A mi gatete, al principio, porque era tan chiquitín que no se valía por sí mismo y yo no daba ni dos dólares por su supervivencia, no me atreví a ponerle nombre. No por vagancia, sino por no encariñarme demasiado. Es lo que hacían nuestros antepasados cuando los neonatos tenían sólo una posibilidad entre dos de sobrevivir.  “Gandolfini” también pudo haberse llamado “Don Gato”, como aquel felino de Hanna-Barbera que también vivía en la calle y tenía una jeta kilométrica. Pero “Don Gato”, en los dibujos, era un adulto malandrín, y mi gatete, el pobre, un pequeñín inocentón. 

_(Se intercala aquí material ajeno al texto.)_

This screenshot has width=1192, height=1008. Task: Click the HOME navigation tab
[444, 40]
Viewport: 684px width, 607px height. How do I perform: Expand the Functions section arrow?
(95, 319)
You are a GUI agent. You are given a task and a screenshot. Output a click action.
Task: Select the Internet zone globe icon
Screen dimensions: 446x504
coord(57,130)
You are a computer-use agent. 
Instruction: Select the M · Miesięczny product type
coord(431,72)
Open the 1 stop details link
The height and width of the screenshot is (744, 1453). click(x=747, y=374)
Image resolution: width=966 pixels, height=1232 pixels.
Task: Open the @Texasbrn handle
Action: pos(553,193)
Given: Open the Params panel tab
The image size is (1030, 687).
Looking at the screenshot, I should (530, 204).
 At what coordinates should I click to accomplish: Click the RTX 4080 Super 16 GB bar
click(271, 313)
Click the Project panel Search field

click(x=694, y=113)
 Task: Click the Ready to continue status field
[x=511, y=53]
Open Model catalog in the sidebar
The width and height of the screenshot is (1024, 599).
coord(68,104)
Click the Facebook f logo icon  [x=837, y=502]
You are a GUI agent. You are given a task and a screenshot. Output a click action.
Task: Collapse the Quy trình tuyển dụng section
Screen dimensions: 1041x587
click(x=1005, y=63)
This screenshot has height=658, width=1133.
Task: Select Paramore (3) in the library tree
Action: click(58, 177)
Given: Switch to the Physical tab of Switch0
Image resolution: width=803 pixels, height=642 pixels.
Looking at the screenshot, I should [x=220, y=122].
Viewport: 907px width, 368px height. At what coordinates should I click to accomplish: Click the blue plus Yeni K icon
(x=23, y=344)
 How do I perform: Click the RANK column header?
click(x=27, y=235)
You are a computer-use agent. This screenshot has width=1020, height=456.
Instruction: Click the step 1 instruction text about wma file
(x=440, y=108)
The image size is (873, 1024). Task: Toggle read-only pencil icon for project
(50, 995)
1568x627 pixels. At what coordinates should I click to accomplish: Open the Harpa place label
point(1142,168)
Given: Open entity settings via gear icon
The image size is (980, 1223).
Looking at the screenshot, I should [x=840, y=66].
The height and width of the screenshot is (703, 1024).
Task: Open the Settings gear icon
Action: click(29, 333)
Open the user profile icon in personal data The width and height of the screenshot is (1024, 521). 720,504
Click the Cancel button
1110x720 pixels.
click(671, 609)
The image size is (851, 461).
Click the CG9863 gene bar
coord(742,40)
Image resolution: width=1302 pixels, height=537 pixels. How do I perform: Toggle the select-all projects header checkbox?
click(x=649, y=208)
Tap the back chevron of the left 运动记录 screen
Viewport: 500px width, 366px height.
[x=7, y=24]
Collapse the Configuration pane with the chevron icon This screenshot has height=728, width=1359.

Apareció un día en el callejón, abandonado, con los párpados todavía pegados por las legañas. Se escondía en el gallinero de mi vecino y sólo asomaba las garras para defenderse, y la boca para alimentarse. Eddie, mi perrete, al principio le ladraba con ganas de camorra, pero luego se acostumbró tanto a su presencia que cuando “Gandolfini” empezó a darse paseos por el callejón, los dos se olisquearon la pipa de la paz y se lanzaron algún que otro zarpazo  de armisticio. 

Después de dos intentos fracasados de adopción y de un invierno casi tan crudo como el de Letonia, “Gandolfini” -o "Flow"- sigue vivo y coleando, bien alimentado y tan listo como el hambre, sorteando los peligros del mundo animal y del mundo de los humanos. Aquí todavía no ha llegado el Diluvio Universal pero tampoco lo descarto. Todas las mañanas me lo encuentro sobre el felpudo del portal, estirándose y haciéndose dueño del cotarro, superviviente de una noche más que sólo los gatos y los fantasmas protagonizan por aquí.